Records from a collection:

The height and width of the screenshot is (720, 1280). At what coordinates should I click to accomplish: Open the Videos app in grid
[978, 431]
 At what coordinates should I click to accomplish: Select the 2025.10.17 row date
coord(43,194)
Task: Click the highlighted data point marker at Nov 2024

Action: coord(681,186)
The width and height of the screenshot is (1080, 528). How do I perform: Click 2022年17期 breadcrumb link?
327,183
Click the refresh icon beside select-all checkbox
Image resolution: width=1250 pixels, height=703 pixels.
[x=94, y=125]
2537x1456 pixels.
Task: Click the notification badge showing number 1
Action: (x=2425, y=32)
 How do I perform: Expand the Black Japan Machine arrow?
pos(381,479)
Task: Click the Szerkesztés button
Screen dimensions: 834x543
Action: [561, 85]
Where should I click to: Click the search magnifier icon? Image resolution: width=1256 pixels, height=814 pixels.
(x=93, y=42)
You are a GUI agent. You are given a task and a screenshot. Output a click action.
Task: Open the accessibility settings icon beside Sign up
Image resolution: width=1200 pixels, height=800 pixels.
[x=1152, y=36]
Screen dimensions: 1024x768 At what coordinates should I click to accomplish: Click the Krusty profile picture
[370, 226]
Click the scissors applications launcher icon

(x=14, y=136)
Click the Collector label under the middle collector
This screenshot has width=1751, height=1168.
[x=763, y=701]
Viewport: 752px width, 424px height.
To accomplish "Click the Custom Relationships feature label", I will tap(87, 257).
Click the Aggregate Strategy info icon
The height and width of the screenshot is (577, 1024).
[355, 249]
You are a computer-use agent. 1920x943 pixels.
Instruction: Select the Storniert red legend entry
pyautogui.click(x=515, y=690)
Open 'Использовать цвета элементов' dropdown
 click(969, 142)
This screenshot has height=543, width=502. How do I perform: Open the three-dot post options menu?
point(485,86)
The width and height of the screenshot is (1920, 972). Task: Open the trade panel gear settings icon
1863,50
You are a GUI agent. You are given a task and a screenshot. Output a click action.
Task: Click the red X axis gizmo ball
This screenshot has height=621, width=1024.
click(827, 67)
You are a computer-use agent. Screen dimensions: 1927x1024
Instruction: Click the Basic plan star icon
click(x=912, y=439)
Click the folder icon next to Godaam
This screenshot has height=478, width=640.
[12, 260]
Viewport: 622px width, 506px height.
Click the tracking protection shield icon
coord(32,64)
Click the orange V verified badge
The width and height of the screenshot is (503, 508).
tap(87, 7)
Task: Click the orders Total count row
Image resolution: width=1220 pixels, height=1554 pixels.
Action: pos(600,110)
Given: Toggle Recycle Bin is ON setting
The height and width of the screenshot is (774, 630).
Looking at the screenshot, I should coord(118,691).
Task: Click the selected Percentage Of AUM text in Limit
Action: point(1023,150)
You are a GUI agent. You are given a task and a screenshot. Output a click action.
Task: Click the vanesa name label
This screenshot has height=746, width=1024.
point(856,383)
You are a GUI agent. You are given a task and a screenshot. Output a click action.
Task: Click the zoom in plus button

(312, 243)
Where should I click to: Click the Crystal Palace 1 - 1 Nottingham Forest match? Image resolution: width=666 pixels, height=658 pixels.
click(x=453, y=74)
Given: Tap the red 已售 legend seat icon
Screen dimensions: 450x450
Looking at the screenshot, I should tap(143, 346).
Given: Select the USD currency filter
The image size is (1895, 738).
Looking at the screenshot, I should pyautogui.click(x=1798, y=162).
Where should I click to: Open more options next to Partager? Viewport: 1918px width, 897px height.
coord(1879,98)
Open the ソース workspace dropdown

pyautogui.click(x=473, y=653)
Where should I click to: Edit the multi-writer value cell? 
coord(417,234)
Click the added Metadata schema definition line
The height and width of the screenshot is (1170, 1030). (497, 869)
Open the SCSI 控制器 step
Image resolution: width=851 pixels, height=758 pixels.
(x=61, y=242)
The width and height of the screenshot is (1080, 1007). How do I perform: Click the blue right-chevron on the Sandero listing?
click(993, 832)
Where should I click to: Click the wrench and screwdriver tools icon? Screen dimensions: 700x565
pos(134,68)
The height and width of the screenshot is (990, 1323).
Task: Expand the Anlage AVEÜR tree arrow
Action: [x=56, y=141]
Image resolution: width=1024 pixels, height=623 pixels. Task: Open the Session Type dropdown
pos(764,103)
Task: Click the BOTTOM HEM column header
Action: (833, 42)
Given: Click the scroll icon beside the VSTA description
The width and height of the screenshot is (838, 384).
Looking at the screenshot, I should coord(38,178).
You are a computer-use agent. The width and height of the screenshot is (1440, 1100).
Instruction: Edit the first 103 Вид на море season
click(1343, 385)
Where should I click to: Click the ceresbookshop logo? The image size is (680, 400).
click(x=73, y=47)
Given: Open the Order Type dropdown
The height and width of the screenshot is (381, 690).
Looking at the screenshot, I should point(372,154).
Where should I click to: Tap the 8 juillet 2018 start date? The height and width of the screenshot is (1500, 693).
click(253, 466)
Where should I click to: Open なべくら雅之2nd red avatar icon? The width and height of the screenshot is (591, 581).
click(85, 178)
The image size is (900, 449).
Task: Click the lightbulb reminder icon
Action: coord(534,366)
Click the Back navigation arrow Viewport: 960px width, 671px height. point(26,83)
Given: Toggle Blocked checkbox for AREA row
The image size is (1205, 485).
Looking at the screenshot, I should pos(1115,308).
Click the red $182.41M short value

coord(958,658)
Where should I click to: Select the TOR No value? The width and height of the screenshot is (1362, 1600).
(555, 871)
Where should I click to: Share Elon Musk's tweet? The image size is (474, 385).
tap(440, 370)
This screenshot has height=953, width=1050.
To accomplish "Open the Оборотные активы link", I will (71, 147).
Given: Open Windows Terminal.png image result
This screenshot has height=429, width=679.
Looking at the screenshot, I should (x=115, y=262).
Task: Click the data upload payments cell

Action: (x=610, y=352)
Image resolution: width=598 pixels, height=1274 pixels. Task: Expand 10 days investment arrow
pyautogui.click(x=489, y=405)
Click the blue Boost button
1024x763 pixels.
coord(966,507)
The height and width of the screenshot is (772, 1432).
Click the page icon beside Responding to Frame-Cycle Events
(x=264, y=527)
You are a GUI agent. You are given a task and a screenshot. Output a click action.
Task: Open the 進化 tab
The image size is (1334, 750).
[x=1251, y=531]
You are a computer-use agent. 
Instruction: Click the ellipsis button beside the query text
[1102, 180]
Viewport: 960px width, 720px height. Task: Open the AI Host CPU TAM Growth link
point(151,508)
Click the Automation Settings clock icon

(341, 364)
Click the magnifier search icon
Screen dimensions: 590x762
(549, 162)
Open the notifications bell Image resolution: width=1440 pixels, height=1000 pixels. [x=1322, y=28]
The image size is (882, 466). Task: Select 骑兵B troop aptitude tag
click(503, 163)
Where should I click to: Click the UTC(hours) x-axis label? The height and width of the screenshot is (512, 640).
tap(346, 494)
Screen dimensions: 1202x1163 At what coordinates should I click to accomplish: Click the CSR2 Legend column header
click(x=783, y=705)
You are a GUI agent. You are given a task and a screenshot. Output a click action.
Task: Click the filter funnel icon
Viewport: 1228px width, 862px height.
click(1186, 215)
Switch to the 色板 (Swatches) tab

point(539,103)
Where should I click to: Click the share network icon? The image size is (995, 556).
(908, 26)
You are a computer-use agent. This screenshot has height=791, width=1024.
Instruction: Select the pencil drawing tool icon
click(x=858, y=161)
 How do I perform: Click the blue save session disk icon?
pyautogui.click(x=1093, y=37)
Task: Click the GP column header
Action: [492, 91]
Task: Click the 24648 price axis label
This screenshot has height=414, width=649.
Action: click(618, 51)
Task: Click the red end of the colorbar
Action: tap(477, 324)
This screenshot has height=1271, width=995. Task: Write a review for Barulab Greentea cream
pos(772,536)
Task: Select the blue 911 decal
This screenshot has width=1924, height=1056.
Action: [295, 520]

REQUIRED WORK: The records above are to be copied out exactly, line for line.

YOUR RESPONSE:
The height and width of the screenshot is (720, 1280). At what coordinates should I click to accomplish: Open the Videos app in grid
[978, 431]
 At what coordinates should I click to accomplish: Select the 2025.10.17 row date
coord(43,194)
Task: Click the highlighted data point marker at Nov 2024

Action: coord(681,186)
The width and height of the screenshot is (1080, 528). How do I perform: Click 2022年17期 breadcrumb link?
327,183
Click the refresh icon beside select-all checkbox
Image resolution: width=1250 pixels, height=703 pixels.
[x=94, y=125]
2537x1456 pixels.
Task: Click the notification badge showing number 1
Action: (x=2425, y=32)
 How do I perform: Expand the Black Japan Machine arrow?
pos(381,479)
Task: Click the Szerkesztés button
Screen dimensions: 834x543
Action: [561, 85]
Where should I click to: Click the search magnifier icon? Image resolution: width=1256 pixels, height=814 pixels.
(x=93, y=42)
You are a GUI agent. You are given a task and a screenshot. Output a click action.
Task: Open the accessibility settings icon beside Sign up
Image resolution: width=1200 pixels, height=800 pixels.
[x=1152, y=36]
Screen dimensions: 1024x768 At what coordinates should I click to accomplish: Click the Krusty profile picture
[370, 226]
Click the scissors applications launcher icon

(x=14, y=136)
Click the Collector label under the middle collector
This screenshot has width=1751, height=1168.
[x=763, y=701]
Viewport: 752px width, 424px height.
To accomplish "Click the Custom Relationships feature label", I will tap(87, 257).
Click the Aggregate Strategy info icon
The height and width of the screenshot is (577, 1024).
[355, 249]
You are a computer-use agent. 1920x943 pixels.
Instruction: Select the Storniert red legend entry
pyautogui.click(x=515, y=690)
Open 'Использовать цвета элементов' dropdown
 click(969, 142)
This screenshot has height=543, width=502. How do I perform: Open the three-dot post options menu?
point(485,86)
The width and height of the screenshot is (1920, 972). Task: Open the trade panel gear settings icon
1863,50
You are a GUI agent. You are given a task and a screenshot. Output a click action.
Task: Click the red X axis gizmo ball
This screenshot has height=621, width=1024.
click(827, 67)
You are a computer-use agent. Screen dimensions: 1927x1024
Instruction: Click the Basic plan star icon
click(x=912, y=439)
Click the folder icon next to Godaam
This screenshot has height=478, width=640.
[12, 260]
Viewport: 622px width, 506px height.
Click the tracking protection shield icon
coord(32,64)
Click the orange V verified badge
The width and height of the screenshot is (503, 508).
tap(87, 7)
Task: Click the orders Total count row
Image resolution: width=1220 pixels, height=1554 pixels.
Action: pos(600,110)
Given: Toggle Recycle Bin is ON setting
The height and width of the screenshot is (774, 630).
Looking at the screenshot, I should coord(118,691).
Task: Click the selected Percentage Of AUM text in Limit
Action: point(1023,150)
You are a GUI agent. You are given a task and a screenshot. Output a click action.
Task: Click the vanesa name label
This screenshot has height=746, width=1024.
point(856,383)
You are a GUI agent. You are given a task and a screenshot. Output a click action.
Task: Click the zoom in plus button

(312, 243)
Where should I click to: Click the Crystal Palace 1 - 1 Nottingham Forest match? Image resolution: width=666 pixels, height=658 pixels.
click(x=453, y=74)
Given: Tap the red 已售 legend seat icon
Screen dimensions: 450x450
Looking at the screenshot, I should tap(143, 346).
Given: Select the USD currency filter
The image size is (1895, 738).
Looking at the screenshot, I should pyautogui.click(x=1798, y=162).
Where should I click to: Open more options next to Partager? Viewport: 1918px width, 897px height.
coord(1879,98)
Open the ソース workspace dropdown

pyautogui.click(x=473, y=653)
Where should I click to: Edit the multi-writer value cell? 
coord(417,234)
Click the added Metadata schema definition line
The height and width of the screenshot is (1170, 1030). (497, 869)
Open the SCSI 控制器 step
Image resolution: width=851 pixels, height=758 pixels.
(x=61, y=242)
The width and height of the screenshot is (1080, 1007). How do I perform: Click the blue right-chevron on the Sandero listing?
click(993, 832)
Where should I click to: Click the wrench and screwdriver tools icon? Screen dimensions: 700x565
pos(134,68)
The height and width of the screenshot is (990, 1323).
Task: Expand the Anlage AVEÜR tree arrow
Action: [x=56, y=141]
Image resolution: width=1024 pixels, height=623 pixels. Task: Open the Session Type dropdown
pos(764,103)
Task: Click the BOTTOM HEM column header
Action: (833, 42)
Given: Click the scroll icon beside the VSTA description
The width and height of the screenshot is (838, 384).
Looking at the screenshot, I should coord(38,178).
You are a computer-use agent. The width and height of the screenshot is (1440, 1100).
Instruction: Edit the first 103 Вид на море season
click(1343, 385)
Where should I click to: Click the ceresbookshop logo? The image size is (680, 400).
click(x=73, y=47)
Given: Open the Order Type dropdown
The height and width of the screenshot is (381, 690).
Looking at the screenshot, I should point(372,154).
Where should I click to: Tap the 8 juillet 2018 start date? The height and width of the screenshot is (1500, 693).
click(253, 466)
Where should I click to: Open なべくら雅之2nd red avatar icon? The width and height of the screenshot is (591, 581).
click(85, 178)
The image size is (900, 449).
Task: Click the lightbulb reminder icon
Action: coord(534,366)
Click the Back navigation arrow Viewport: 960px width, 671px height. point(26,83)
Given: Toggle Blocked checkbox for AREA row
The image size is (1205, 485).
Looking at the screenshot, I should pos(1115,308).
Click the red $182.41M short value

coord(958,658)
Where should I click to: Select the TOR No value? The width and height of the screenshot is (1362, 1600).
(555, 871)
Where should I click to: Share Elon Musk's tweet? The image size is (474, 385).
tap(440, 370)
This screenshot has height=953, width=1050.
To accomplish "Open the Оборотные активы link", I will (71, 147).
Given: Open Windows Terminal.png image result
This screenshot has height=429, width=679.
Looking at the screenshot, I should (x=115, y=262).
Task: Click the data upload payments cell

Action: (x=610, y=352)
Image resolution: width=598 pixels, height=1274 pixels. Task: Expand 10 days investment arrow
pyautogui.click(x=489, y=405)
Click the blue Boost button
1024x763 pixels.
coord(966,507)
The height and width of the screenshot is (772, 1432).
Click the page icon beside Responding to Frame-Cycle Events
(x=264, y=527)
You are a GUI agent. You are given a task and a screenshot. Output a click action.
Task: Open the 進化 tab
The image size is (1334, 750).
[x=1251, y=531]
You are a computer-use agent. 
Instruction: Click the ellipsis button beside the query text
[1102, 180]
Viewport: 960px width, 720px height. Task: Open the AI Host CPU TAM Growth link
point(151,508)
Click the Automation Settings clock icon

(341, 364)
Click the magnifier search icon
Screen dimensions: 590x762
(549, 162)
Open the notifications bell Image resolution: width=1440 pixels, height=1000 pixels. [x=1322, y=28]
The image size is (882, 466). Task: Select 骑兵B troop aptitude tag
click(503, 163)
Where should I click to: Click the UTC(hours) x-axis label? The height and width of the screenshot is (512, 640).
tap(346, 494)
Screen dimensions: 1202x1163 At what coordinates should I click to accomplish: Click the CSR2 Legend column header
click(x=783, y=705)
You are a GUI agent. You are given a task and a screenshot. Output a click action.
Task: Click the filter funnel icon
Viewport: 1228px width, 862px height.
click(1186, 215)
Switch to the 色板 (Swatches) tab

point(539,103)
Where should I click to: Click the share network icon? The image size is (995, 556).
(908, 26)
You are a computer-use agent. This screenshot has height=791, width=1024.
Instruction: Select the pencil drawing tool icon
click(x=858, y=161)
 How do I perform: Click the blue save session disk icon?
pyautogui.click(x=1093, y=37)
Task: Click the GP column header
Action: [492, 91]
Task: Click the 24648 price axis label
This screenshot has height=414, width=649.
Action: click(618, 51)
Task: Click the red end of the colorbar
Action: tap(477, 324)
This screenshot has height=1271, width=995. Task: Write a review for Barulab Greentea cream
pos(772,536)
Task: Select the blue 911 decal
This screenshot has width=1924, height=1056.
Action: [295, 520]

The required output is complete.